→ **THE TASK**
Restate every line of the data word for word, except for the images.

:: RECORDS SHOWN ::

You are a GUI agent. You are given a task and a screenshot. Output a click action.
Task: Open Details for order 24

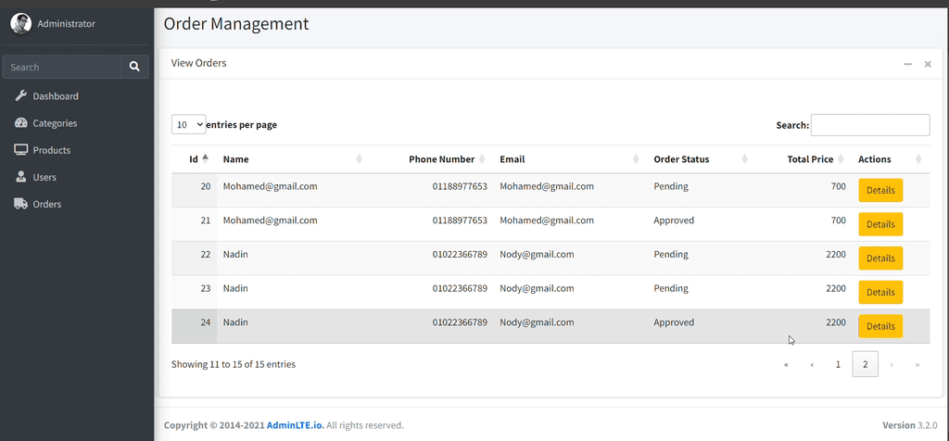(x=880, y=326)
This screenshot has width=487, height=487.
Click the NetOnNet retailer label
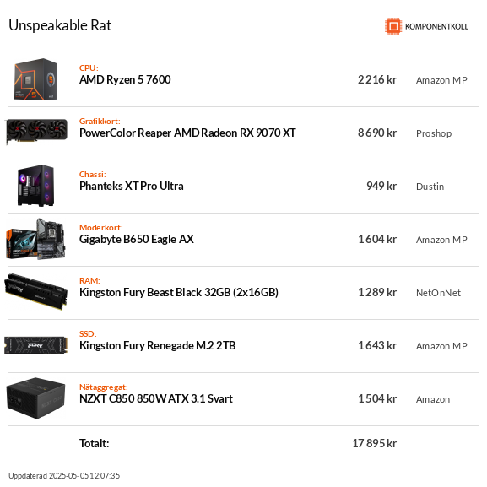coord(439,293)
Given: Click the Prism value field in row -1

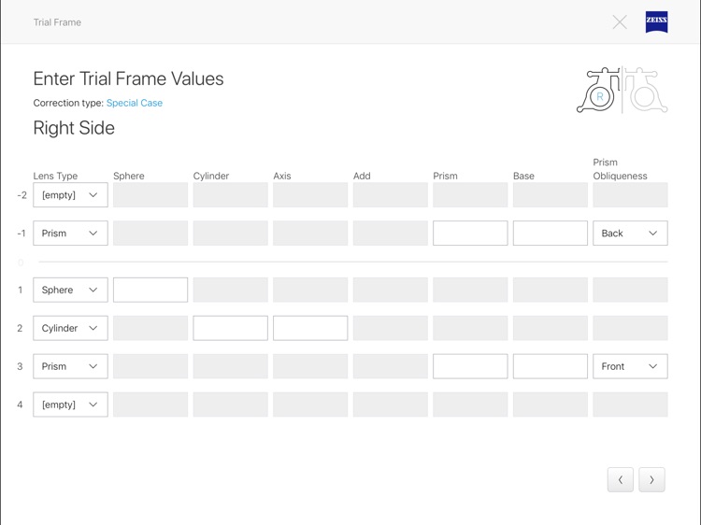Looking at the screenshot, I should (x=470, y=234).
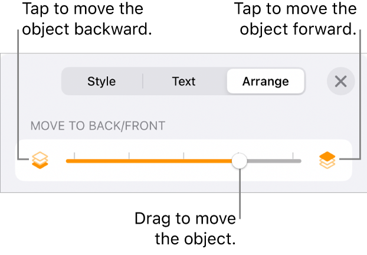Click the third tick mark on the slider
This screenshot has width=367, height=255.
point(239,156)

:::

→ **EXERCISE RESPONSE**
You are a GUI agent. You are given a task and a screenshot. Output a click action.
Task: Open Details for order 24

(x=880, y=326)
This screenshot has width=487, height=487.
Click the NetOnNet retailer label
coord(439,293)
Given: Click the Prism value field in row -1

Looking at the screenshot, I should (x=470, y=234).
Click the third tick mark on the slider
This screenshot has width=367, height=255.
point(239,156)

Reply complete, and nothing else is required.